À l'annonce de sa mort, j'ai retrouvé un sentiment qui m'a habité à plusieurs reprises dans ma vie de jeune adulte. Une admiration pour les Anciens qui nous quittent, doublée d'une crainte qu'ils emportent avec eux des valeurs à jamais perdues. C'est comme si regarder parler Richard Garneau me renvoyait en pleine face les travers de notre époque. Notre narcissisme démesuré. Nos penchants commorbides pour l'instantanéité et la facilité.

Je me découvre un côté conservateur. L'excellence ne compte plus pour les gens de mon âge. Être pessimiste, je dirais que nous sommes une génération perdue qui produit de la télé-réalité, des chefs improvisés et des retweets. À l'âge où Xavier Dolan tourne de longues publicités Nike sur son mal-être, Marie-Victorin peaufinait sa connaissance de la botanique en vue de l'écriture de son encyclopédie. J'exagère juste un peu.

Sont-ils vraiment derrière nous ces Anciens? Ceux qu'on voit dans les extraits de télévision des années 60 qui parlent un français riche et impeccable. Jacques Godbout, Bernard Derome, Gilles Vigneault et les dizaines d'autres qui ne me viennent pas à l'esprit spontanément. Ou alors c'est ça le piège du conservatisme, des grognements face à ce qui vient, une nostalgie fondée sur un passé en partie inventé.
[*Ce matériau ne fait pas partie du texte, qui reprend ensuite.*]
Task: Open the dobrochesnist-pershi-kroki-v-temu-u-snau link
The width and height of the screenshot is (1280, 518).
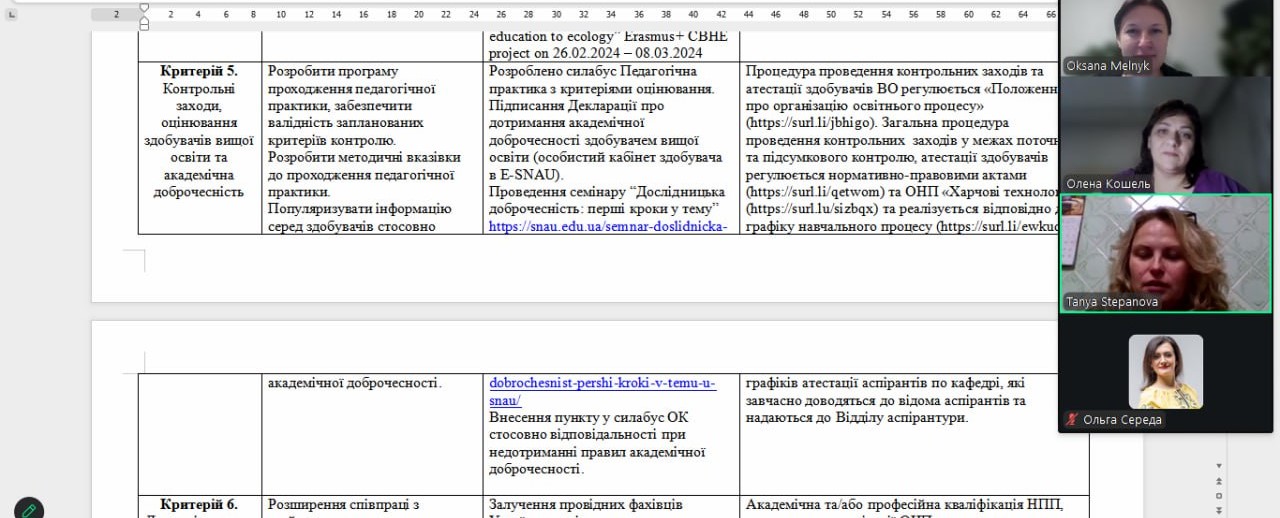Action: [602, 383]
"Cette époque est la nôtre et nous ne pouvons vivre en nous haïssant" a dit un jour Albert Camus, probablement avec un grand soupir de soulagement après une séries de journées difficiles. Peut-être que Xavier Dolan a une vision profondément singulière, qu'il donne carte blanche à son intuition et qu'on devrait lui pardonner certains excès. Quant à la programmation du canal Zeste, si ça fait des soupers créatifs dans les chaumières québécoises les soirs de fin de semaine, qui s'en plaindra? On apprécierait seulement un peu de travail au niveau des onomatopés qui viennent combler les lacunes de vocabulaire.

On sera donc mesuré dans nos propos, qui peuvent parfois prendre les raccourcis du fatalisme. Si l'on souligne autant le départ de M. Garneau, c'est peut-être le signe que nous connaissons encore la valeur qu'ont l'humilité et la passion authentique chez un être humain. S'inquiéter de leur disparition me semle être un signe de santé collective. Le grand déluge de la modernité attendra.